- Instruction: Can you copy out, word for word, the passage below that compares non-profits with for-profit businesses?

- Supplied passage:
-=-=-=-=-
Ownership – The reason a non-profit is always a corporation is because no single person owns a non-profit. A for profit corporation is owned by shareholders but a non-profit is “owned” by the community it serves. The Board of Directors for a non-profit serve as volunteers and ensure that the entity remains true to it’s charitable mission. The Board of Directors in a for profit corporation consists of major stockholders and those elected by stockholders. They serve as compensated representatives of the stockholders who ensure the entity produces a reasonable return on investment.
Purpose – A non-profit serves a public good and is driven by the mission. For example, a suicide prevention non-profit might have as a mission, “to help prevent suicide and offer support to those who have lost someone to suicide.” Revenue is generated to support services which are designed to accomplish the mission. A for profit business serves a private good and exists to return a profit on the investment of the owner(s). For profit businesses often generate public benefit as well but that is not the motivating factor for owning or investing in a for profit business.
Revenue – A non-profit may generate revenue by delivering good or more often services but the revenue generated is subsidized by donations, grants or government contracts. Many nonprofits deliver a service for which there is great public benefit but no profitable market either because the people they serve lack the financial means to pay what the services cost or because the benefit is diffused among society as a whole (environmental or civil rights charities for example). A for profit business charges a fee for the goods or services that fully covers costs plus a reasonable profit.
Costs – A for profit business will incur all of the normal costs associated with doing business in the industry it serves. A non-profit is exempt from many costs as a public investment in achieving its charitable purpose. Non profits are exempt from some Federal taxes and most state taxes. Donations to charitable non profits are tax-deductible and people who support the mission are not only allowed but encouraged to work as volunteers – something the Labor Department would otherwise not allow.
Profit – Any money left to a business after paying all expenses is left to the discretion of the owners in a for profit business. Earnings may be paid out or retained against anticipated future expenses. In a non-profit, revenue in excess of expense may be retained if such “carry over” is not prohibited by the source of the funds. Restricted funds may only be used as the donor directs, where unrestricted funds may be used at the discretion of the Board as long as the use furthers the mission.
-=-=-=-=-
- Source data:
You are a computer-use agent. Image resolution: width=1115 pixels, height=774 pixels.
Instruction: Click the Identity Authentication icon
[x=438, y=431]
-=-=-=-=-
- Answer to this problem:
Ownership – The reason a non-profit is always a corporation is because no single person owns a non-profit. A for profit corporation is owned by shareholders but a non-profit is “owned” by the community it serves. The Board of Directors for a non-profit serve as volunteers and ensure that the entity remains true to it’s charitable mission. The Board of Directors in a for profit corporation consists of major stockholders and those elected by stockholders. They serve as compensated representatives of the stockholders who ensure the entity produces a reasonable return on investment.
Purpose – A non-profit serves a public good and is driven by the mission. For example, a suicide prevention non-profit might have as a mission, “to help prevent suicide and offer support to those who have lost someone to suicide.” Revenue is generated to support services which are designed to accomplish the mission. A for profit business serves a private good and exists to return a profit on the investment of the owner(s). For profit businesses often generate public benefit as well but that is not the motivating factor for owning or investing in a for profit business.
Revenue – A non-profit may generate revenue by delivering good or more often services but the revenue generated is subsidized by donations, grants or government contracts. Many nonprofits deliver a service for which there is great public benefit but no profitable market either because the people they serve lack the financial means to pay what the services cost or because the benefit is diffused among society as a whole (environmental or civil rights charities for example). A for profit business charges a fee for the goods or services that fully covers costs plus a reasonable profit.
Costs – A for profit business will incur all of the normal costs associated with doing business in the industry it serves. A non-profit is exempt from many costs as a public investment in achieving its charitable purpose. Non profits are exempt from some Federal taxes and most state taxes. Donations to charitable non profits are tax-deductible and people who support the mission are not only allowed but encouraged to work as volunteers – something the Labor Department would otherwise not allow.
Profit – Any money left to a business after paying all expenses is left to the discretion of the owners in a for profit business. Earnings may be paid out or retained against anticipated future expenses. In a non-profit, revenue in excess of expense may be retained if such “carry over” is not prohibited by the source of the funds. Restricted funds may only be used as the donor directs, where unrestricted funds may be used at the discretion of the Board as long as the use furthers the mission.